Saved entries
◇ ◇ ◇ ◇

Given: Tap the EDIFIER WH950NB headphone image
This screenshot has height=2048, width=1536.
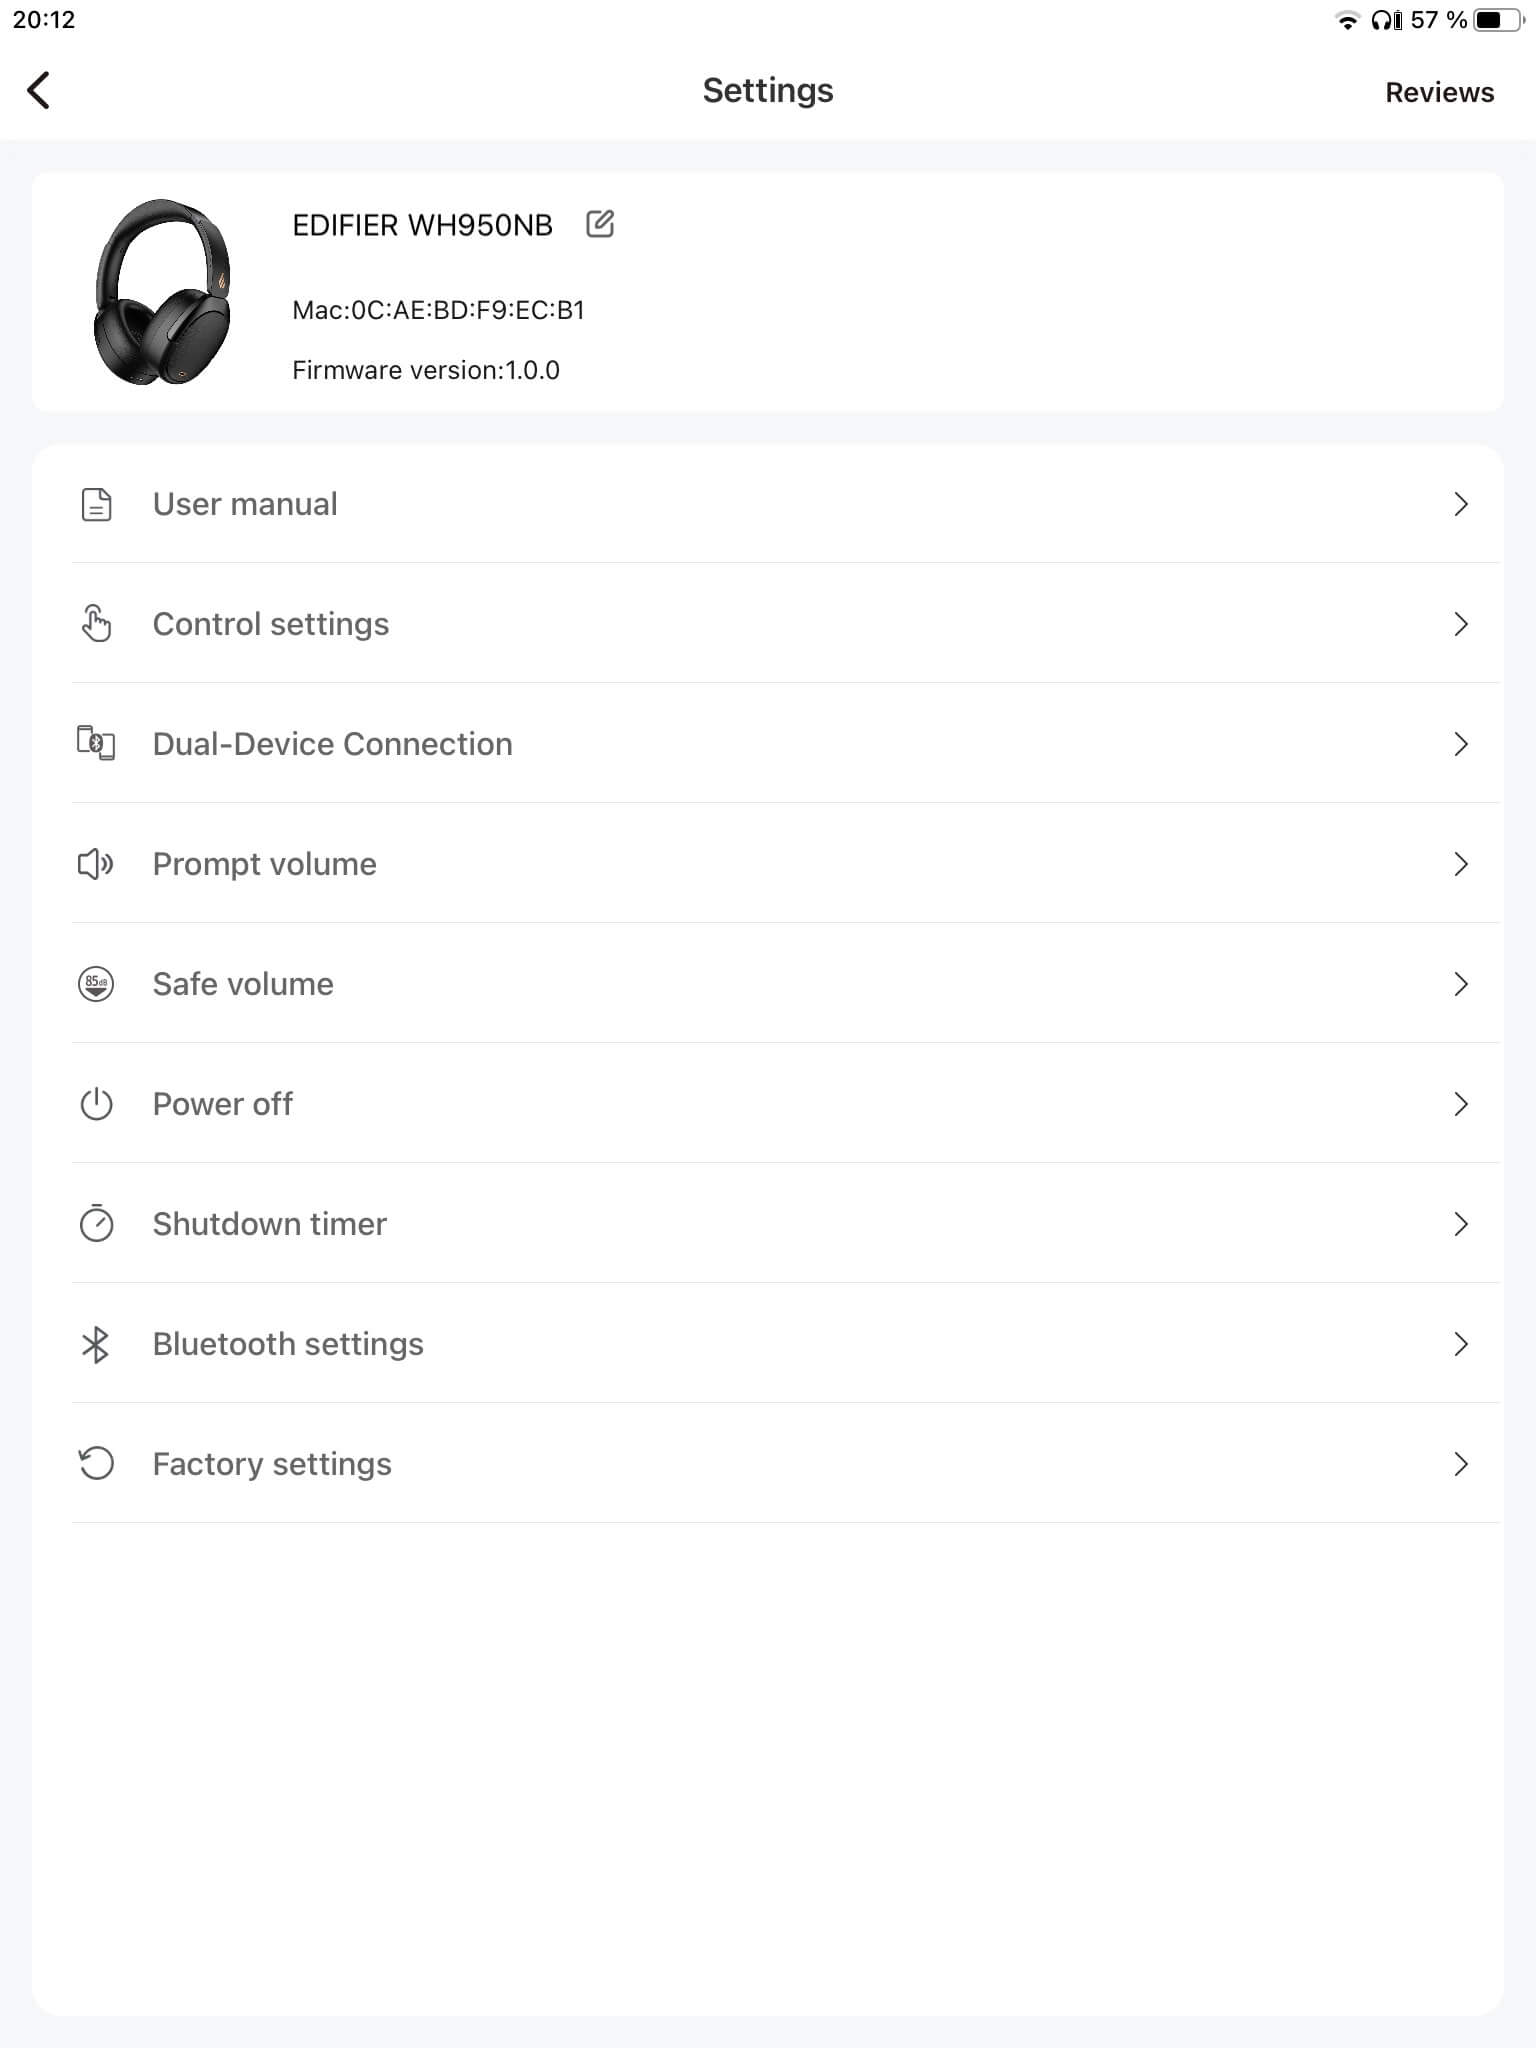Looking at the screenshot, I should [162, 292].
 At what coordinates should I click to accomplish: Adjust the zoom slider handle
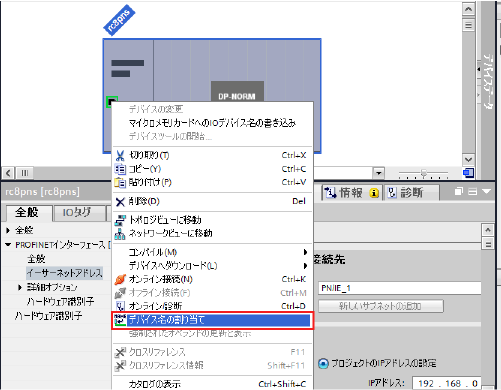point(423,173)
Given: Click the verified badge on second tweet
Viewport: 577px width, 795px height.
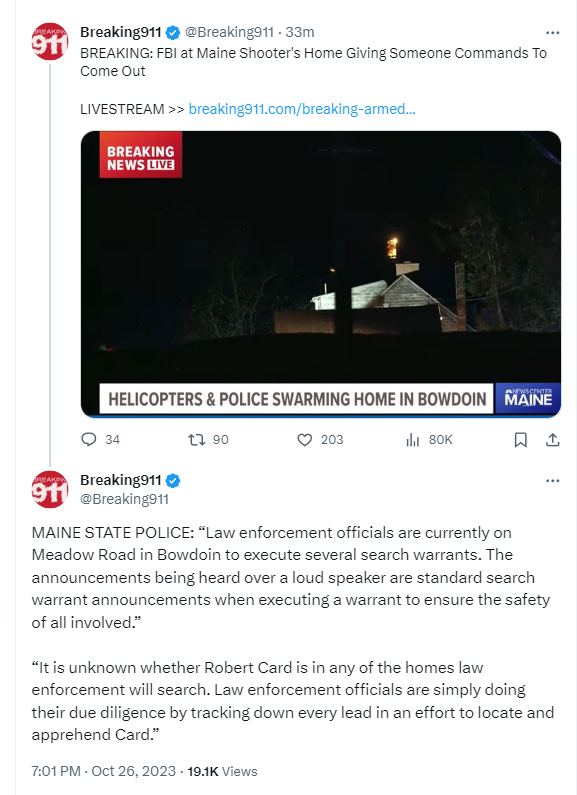Looking at the screenshot, I should tap(173, 480).
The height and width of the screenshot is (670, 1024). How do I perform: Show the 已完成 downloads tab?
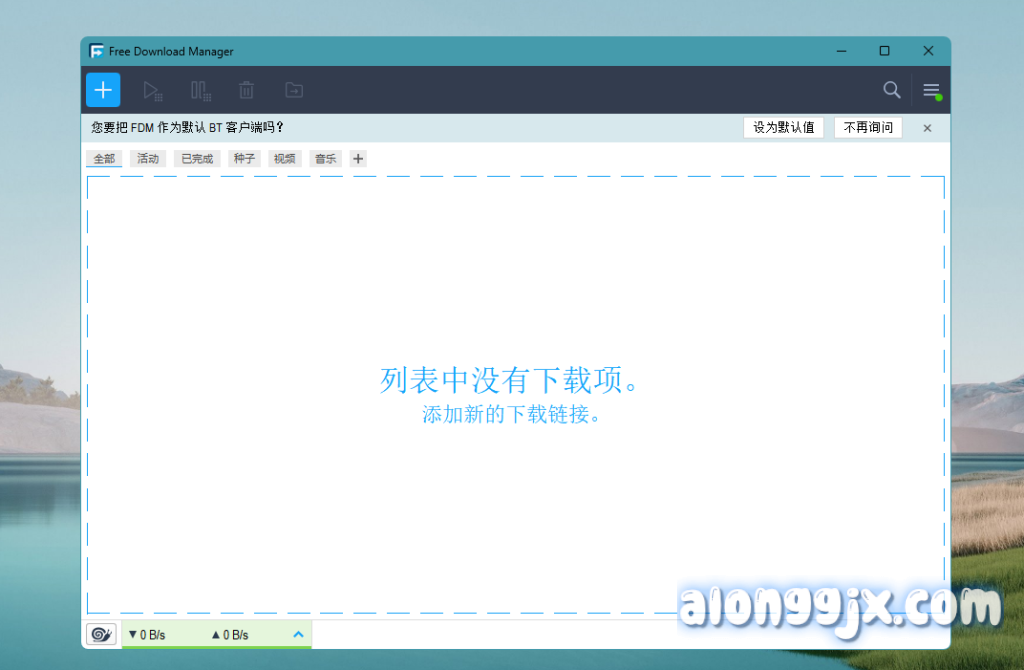197,158
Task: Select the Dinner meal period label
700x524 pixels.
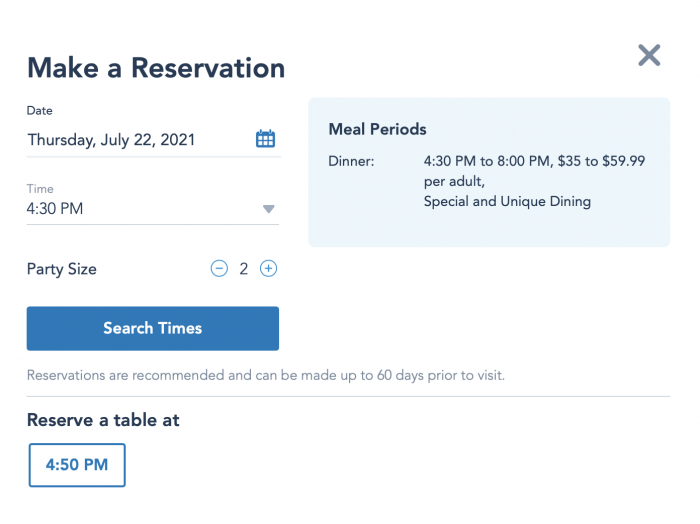Action: pos(351,160)
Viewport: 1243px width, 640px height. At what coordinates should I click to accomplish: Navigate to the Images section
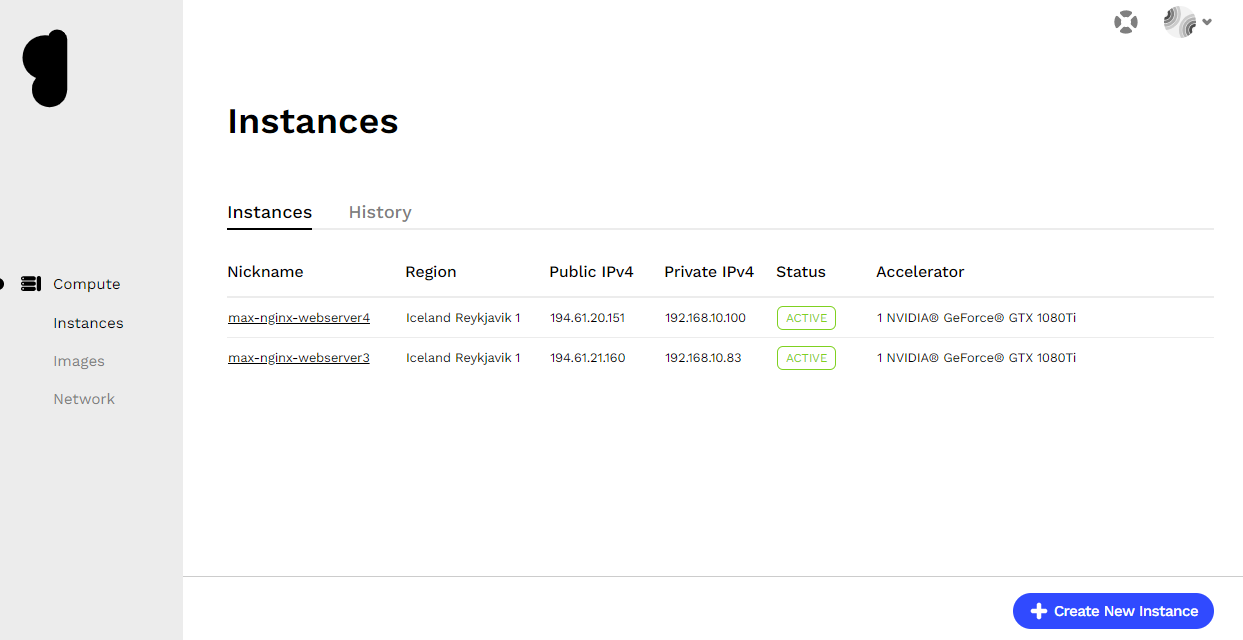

◇ ◇ ◇ ◇

• [Task to complete] Go through the data and copy every line that includes "Given".

• [Solution]
Given: Tap the EDIFIER WH950NB headphone image
Given: Click the verified badge on second tweet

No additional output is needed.